Asteroid belts could spur life on earth-like planet
The size and location of an asteroid belt, shaped by the evolution of the sun's disk and by the gravity of a Jupiter-like planet, may spur life on an Earth-like planet, says the latest astronomical research.
Although asteroids can hit the Earth and trigger mass extinction, they could also catalyse the birth and evolution of complex life, said study authors Rebecca Martin, NASA Sagan Fellow at University of Colorado, Boulder and Mario Livio from the Space Telescope Science Institute, Baltimore.
Asteroids may have delivered water and organic compounds to the early Earth.
The astronomers based their findings on an analysis of theoretical models and archival observations of extra solar Jupiter-sized planets, the journal Monthly Notices of the Royal Astronomical Society reported.
"Our study shows that only a tiny fraction of planetary systems observed to date seem to have giant planets in the right location to produce an asteroid belt of the appropriate size, offering the potential for life on a nearby rocky planet," said Martin, who led the study.
Martin and Livio suggest that the location of an asteroid belt relative to a Jupiter-like planet is not an accident.
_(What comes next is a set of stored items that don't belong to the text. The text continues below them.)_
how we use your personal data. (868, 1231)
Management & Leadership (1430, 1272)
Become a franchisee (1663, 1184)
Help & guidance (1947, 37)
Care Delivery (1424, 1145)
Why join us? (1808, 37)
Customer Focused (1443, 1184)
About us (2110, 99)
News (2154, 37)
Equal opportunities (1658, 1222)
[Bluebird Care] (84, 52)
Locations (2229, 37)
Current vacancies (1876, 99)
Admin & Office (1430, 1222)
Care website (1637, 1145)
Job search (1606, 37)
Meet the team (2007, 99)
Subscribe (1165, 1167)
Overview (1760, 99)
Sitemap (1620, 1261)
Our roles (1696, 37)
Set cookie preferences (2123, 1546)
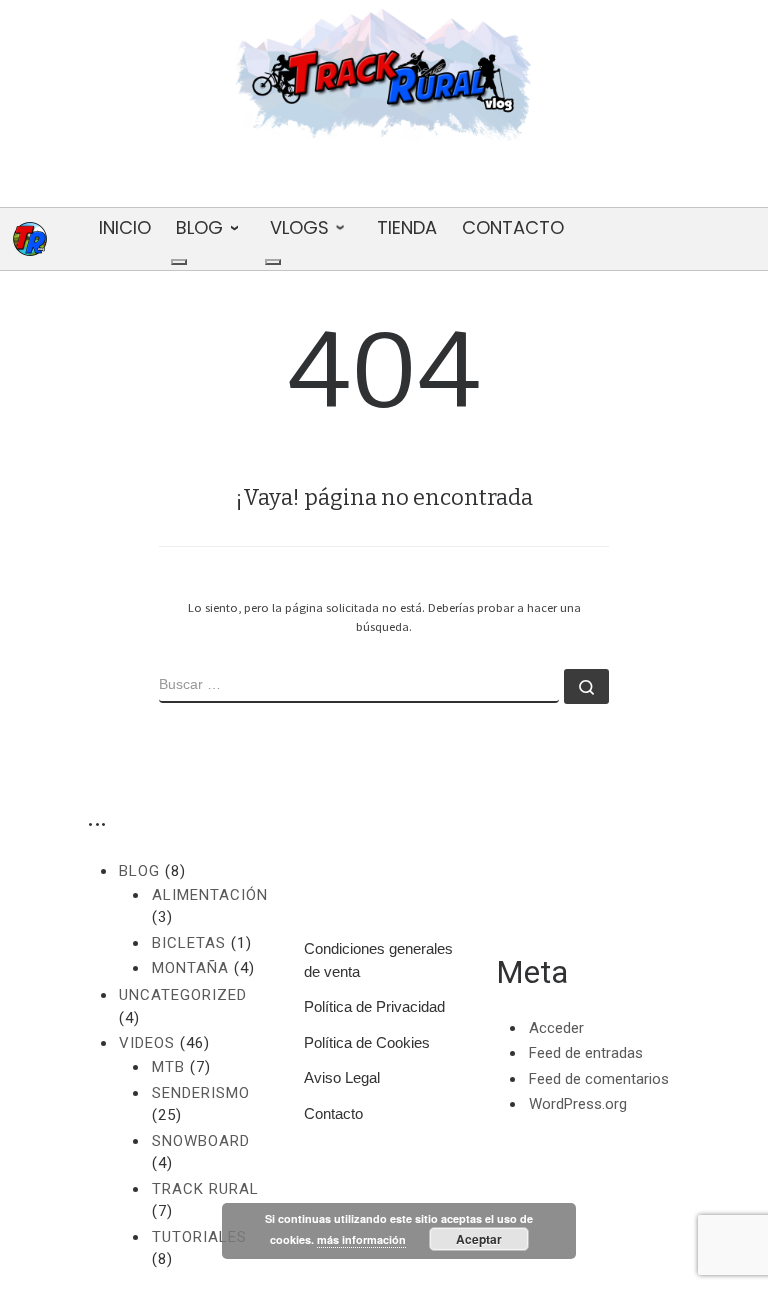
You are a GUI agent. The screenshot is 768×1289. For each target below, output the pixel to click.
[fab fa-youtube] (322, 179)
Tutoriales (199, 1237)
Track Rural (205, 1189)
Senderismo (201, 1093)
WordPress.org (578, 1104)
The asteroid belt in our solar system, located between Mars and Jupiter, is a region of millions of space rocks that sits near the "snow line," which marks the border of a cold region where volatile material such as water ice are far enough from the sun to remain intact.
In fact, during the solar system's infancy, the asteroid belt probably had enough material to make another Earth, but Jupiter's presence and its small migration towards the sun caused some of the material to scatter, according to a Colorado statement.
Today, the asteroid belt contains less than one percent of its original mass. Using our solar system as a model, Martin and Livio proposed that asteroid belts in other solar systems would always be located approximately at the snow line.